A collection of intelligent, compassionate, formally striking images from the legendary photographer Cornell Capa
"One thing that Life and I agreed right from the start was that one war photographer was enough for my family; I was to be a photographer of peace."
- Cornell Capa
Cornell Capa was born Cornell Friedmann to a Jewish family in Budapest in 1918. In 1936, he moved to Paris, where his brother Andre (Robert Capa) was working as a photojournalist. He worked as his brother’s printer until 1937, then moved to New York to join the new Pix photo agency. In 1938, he began working in the Life darkroom. His first photo story, a piece on the New York World’s Fair, was published in Picture Post soon after.

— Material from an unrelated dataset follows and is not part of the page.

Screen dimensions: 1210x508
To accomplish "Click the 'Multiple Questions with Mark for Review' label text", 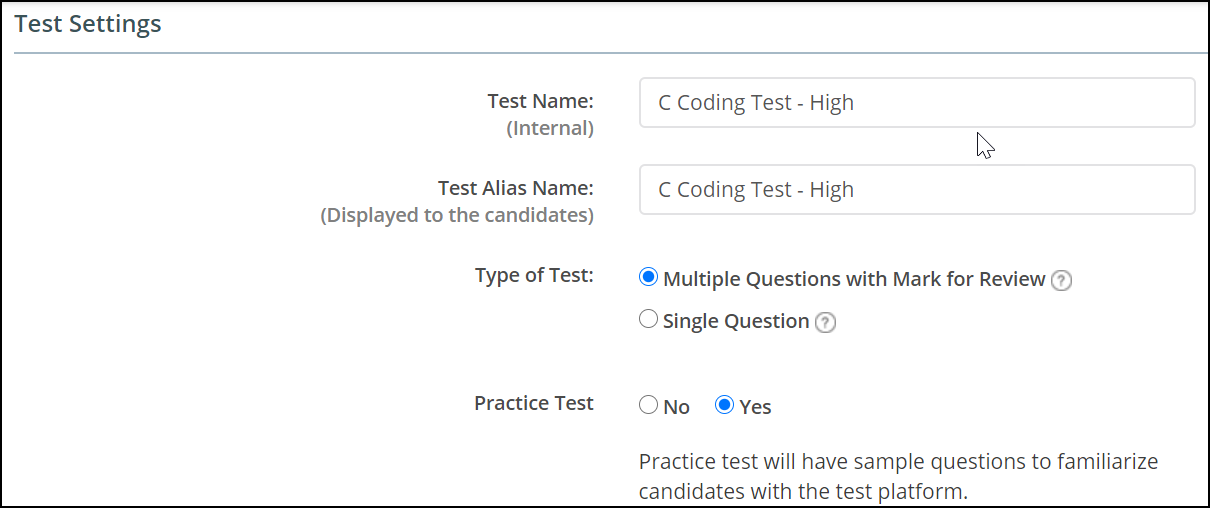I will pyautogui.click(x=854, y=280).
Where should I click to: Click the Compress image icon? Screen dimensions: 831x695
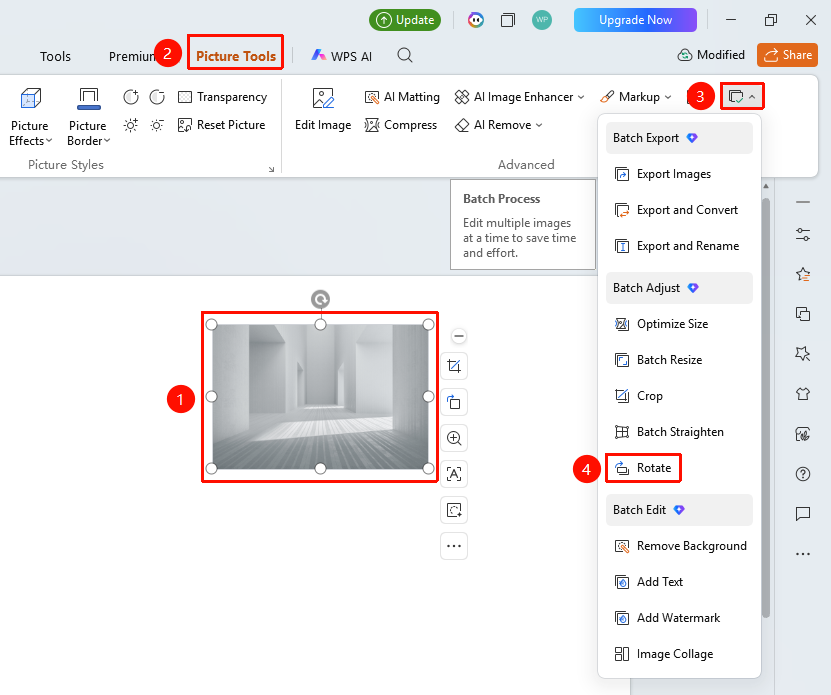pos(372,125)
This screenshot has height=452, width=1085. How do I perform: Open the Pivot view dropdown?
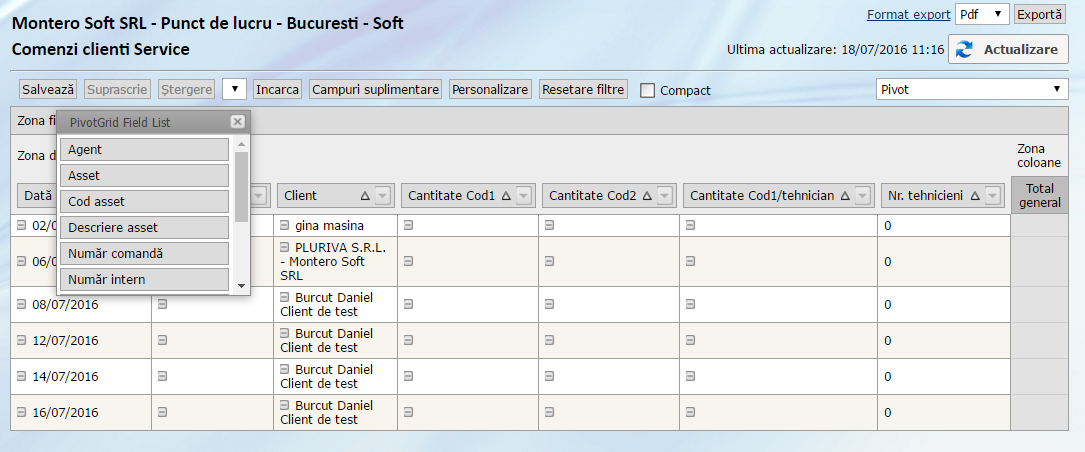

In 1946, after serving in the US Air Force, Cornell became a Life staff photographer. He joined Magnum following his brother’s death in 1954. After David “Chim” Seymour’s death in Suez in 1956, Capa took over as president of Magnum, a post he held until 1960. In 1954, Capa made an empathetic, pioneering study of children with special needs. He also covered other social issues such as old age in America and explored his own religious tradition.
While working for Life, Capa made the first of several Latin American trips. These continued through the 1970s and culminated in three books, among them Farewell to Eden (1964), a study of the destruction of indigenous Amazon cultures.
Capa covered the electoral campaigns of John and Robert Kennedy, Adlai Stevenson and Nelson Rockefeller, among others. His 1969 book, New Breed on Wall Street, was a landmark study of a generation of ruthless young entrepreneurs keen on making money and spending it fast.
In 1974, Capa founded New York City’s influential International Center of Photography, and for two decades he dedicated much of his considerable energy to serving as its director. Cornell Capa died in New York on May 23, 2008.